REVIEW: Parker Maxx Fly DF524
There’s a perception that Parker’s designs have always been divisive: either you love them or you hate them. That’s not surprising, since they’re very futuristic and ergonomic – not traits you usually associate with a type of instrument whose most popular variants are still models designed almost 60 years ago. But there are plenty of players who sit on the fence when it comes to Parker too. The MaxxFly series is for them: futuristic enough to express the adventurous Parker spirit, but with plenty of concessions for those who prefer a more traditional feel too.
The MaxxFly DF824 is made of a solid alder body with a polyurethane finish, and the upper horn is more traditional compared to the radical Parker Fly design – although I kind of miss having the upper horn echo the curve of the headstock, to be honest. I dig the original Fly. The bridge is Parker’s own tremolo design, which pivots on ball bearings and has a removable but comfortable-feeling spongey bar tip. The bar itself extends a little bit further than most other guitars, and the extra pivot power helps to maintain a smooth feel in operation. It also positions the bar for some interesting effects such as tapping while operating the bar.
The neck is maple, with a unique Radial Neck Joint which maintains its radius all the way into the body, meaning there are no flat surfaces between the neck and body and therefore better stability and energy transfer. Or to put it another way, the itself never flattens out into a block where it joins the body like other bolt-on guitar designs. Instead it maintains its roundness all the way, with the body’s neck pocket curving to match the shape of the neck, rather than having the neck flatten out to match the pocket.

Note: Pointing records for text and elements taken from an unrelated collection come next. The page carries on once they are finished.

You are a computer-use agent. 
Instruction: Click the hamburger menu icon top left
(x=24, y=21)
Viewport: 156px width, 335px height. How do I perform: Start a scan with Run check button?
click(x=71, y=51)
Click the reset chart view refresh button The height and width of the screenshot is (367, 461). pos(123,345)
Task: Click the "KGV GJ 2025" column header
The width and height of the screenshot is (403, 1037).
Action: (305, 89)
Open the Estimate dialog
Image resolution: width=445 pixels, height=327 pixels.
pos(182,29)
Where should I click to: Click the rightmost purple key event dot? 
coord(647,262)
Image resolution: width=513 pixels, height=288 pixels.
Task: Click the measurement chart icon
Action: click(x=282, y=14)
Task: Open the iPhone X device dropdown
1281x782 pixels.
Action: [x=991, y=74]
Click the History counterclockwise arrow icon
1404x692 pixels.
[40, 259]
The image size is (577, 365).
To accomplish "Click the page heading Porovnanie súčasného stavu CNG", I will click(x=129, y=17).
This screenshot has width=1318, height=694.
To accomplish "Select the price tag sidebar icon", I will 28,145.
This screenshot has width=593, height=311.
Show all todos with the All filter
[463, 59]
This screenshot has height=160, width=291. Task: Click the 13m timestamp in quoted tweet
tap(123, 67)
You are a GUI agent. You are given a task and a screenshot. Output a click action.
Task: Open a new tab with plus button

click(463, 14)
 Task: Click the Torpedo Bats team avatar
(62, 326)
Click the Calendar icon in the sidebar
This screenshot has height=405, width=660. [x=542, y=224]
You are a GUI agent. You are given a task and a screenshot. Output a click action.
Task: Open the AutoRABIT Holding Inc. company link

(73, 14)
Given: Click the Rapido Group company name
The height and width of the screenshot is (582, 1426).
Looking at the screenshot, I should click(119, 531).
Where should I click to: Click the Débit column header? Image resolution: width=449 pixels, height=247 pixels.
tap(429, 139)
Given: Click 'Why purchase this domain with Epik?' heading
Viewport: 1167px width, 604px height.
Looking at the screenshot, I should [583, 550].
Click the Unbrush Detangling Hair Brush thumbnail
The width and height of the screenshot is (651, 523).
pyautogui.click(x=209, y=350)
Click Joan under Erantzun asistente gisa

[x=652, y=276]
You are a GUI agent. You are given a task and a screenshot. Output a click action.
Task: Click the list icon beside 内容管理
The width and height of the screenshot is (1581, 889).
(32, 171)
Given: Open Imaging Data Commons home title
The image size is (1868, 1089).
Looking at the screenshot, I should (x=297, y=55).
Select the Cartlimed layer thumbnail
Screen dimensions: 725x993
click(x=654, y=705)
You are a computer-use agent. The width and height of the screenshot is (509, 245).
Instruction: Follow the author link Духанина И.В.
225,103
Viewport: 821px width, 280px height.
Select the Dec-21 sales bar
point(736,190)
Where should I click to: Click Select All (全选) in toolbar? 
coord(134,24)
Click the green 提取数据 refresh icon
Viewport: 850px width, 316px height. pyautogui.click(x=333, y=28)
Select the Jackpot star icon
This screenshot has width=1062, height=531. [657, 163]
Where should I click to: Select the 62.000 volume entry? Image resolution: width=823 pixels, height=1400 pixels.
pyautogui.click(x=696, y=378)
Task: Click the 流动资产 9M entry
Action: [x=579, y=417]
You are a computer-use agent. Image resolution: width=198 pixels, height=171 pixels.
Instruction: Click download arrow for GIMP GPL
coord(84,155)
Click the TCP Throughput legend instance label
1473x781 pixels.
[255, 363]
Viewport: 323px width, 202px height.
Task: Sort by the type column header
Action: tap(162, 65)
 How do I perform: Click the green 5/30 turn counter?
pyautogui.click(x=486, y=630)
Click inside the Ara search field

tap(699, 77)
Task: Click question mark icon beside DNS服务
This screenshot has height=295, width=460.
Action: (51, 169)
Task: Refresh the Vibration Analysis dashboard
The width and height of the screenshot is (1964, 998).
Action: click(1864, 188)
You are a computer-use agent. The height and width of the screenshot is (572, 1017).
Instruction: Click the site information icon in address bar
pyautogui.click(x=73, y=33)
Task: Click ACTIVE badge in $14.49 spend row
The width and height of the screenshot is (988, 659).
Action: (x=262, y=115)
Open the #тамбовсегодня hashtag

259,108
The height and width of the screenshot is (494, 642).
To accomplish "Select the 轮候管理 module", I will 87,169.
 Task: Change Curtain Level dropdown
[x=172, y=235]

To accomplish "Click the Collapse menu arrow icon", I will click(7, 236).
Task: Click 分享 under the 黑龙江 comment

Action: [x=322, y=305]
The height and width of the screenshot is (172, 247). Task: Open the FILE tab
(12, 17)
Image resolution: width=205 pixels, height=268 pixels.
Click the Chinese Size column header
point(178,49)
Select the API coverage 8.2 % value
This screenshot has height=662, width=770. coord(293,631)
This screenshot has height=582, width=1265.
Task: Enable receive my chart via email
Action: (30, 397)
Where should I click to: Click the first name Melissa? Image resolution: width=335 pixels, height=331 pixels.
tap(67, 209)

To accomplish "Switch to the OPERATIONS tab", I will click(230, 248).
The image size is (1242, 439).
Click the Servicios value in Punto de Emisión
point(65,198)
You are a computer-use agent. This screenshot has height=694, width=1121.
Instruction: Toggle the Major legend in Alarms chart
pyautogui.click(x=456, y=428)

The fretboard is rosewood with no front position markers whatsoever (although the side markers are quite sufficient, as far as I’m concerned), and it features 22 jumbo stainless steel frets. The Sperzel Trim-Lok tuners are designed for maximum stability and tidiness, and they maintain a bit of the futuristic Parker feel too.
Electronics include a trio of Seymour Duncan pickups (a TB-14 Custom 5 humbucker and two SSL-6 Custom Flat single coils) with five-way position switch, volume knob and push-pull tone pot which doubles as a coil split for the humbucker; and six Fishman acoustic piezo saddles which pair up with a Fishman Powerchip preamp with dedicated volume control. There’s also a three-way toggle switch for selecting between magnetic, piezo or both pickup systems, while the output jack can tell whether you’re plugging in a mono or stereo cable, and will split or mix the signal accordingly.
The playability is incredibly effortless and buttery, aided no doubt by the comfortably flattish neck profile and the smooth movement of the bridge, and the body feels very ergonomic too. It seems to just insinuate itself against your body and is very comfortable. By the way, ever notice how Parkers are one of the few guitars that don’t look weird when you wear them really high?
The Seymour Duncan TB-14 Custom 5 has plenty of bite and chunk, making it a great all-round rock and metal humbucker. Bend a note and it screams with rich harmonic overtones (especially if you execute a double bend by striking and bending two strings at once), while palm-muted low notes have an addictively percussive thud. The single coils (and the coil-split setting for the TB-14) are surprisingly vintage-sounding for such a futuristic-looking guitar, and I really expected them to be a little more flat and characterless compared to how they actually sound. It’s a little jarring to get such authentically old-school tones out of such an undeniably forward-looking axe, but there it is! By contrast the acoustic sound is a little sterile but that makes it an ideal candidate for external processing while keeping costs down compared to if there was a full-featured inbuilt acoustic preamp. You can achieve some pretty interesting sounds by blending the two pickup systems too, either through separate amps for a more realistic electric/acoustic duet sound or through an electric amp for more edge and attack.
The DF524 strikes a nice balance between futurism (electronics, bridge, body shape, neck joint) and traditionalism (tone, body woods). Although some might still be freaked out by its uniqueness, that’s their loss: this is a very easy-to-get-along-with guitar that rewards rampant daring experimentalism but also gives you a wide range of traditional sounds to play with as well.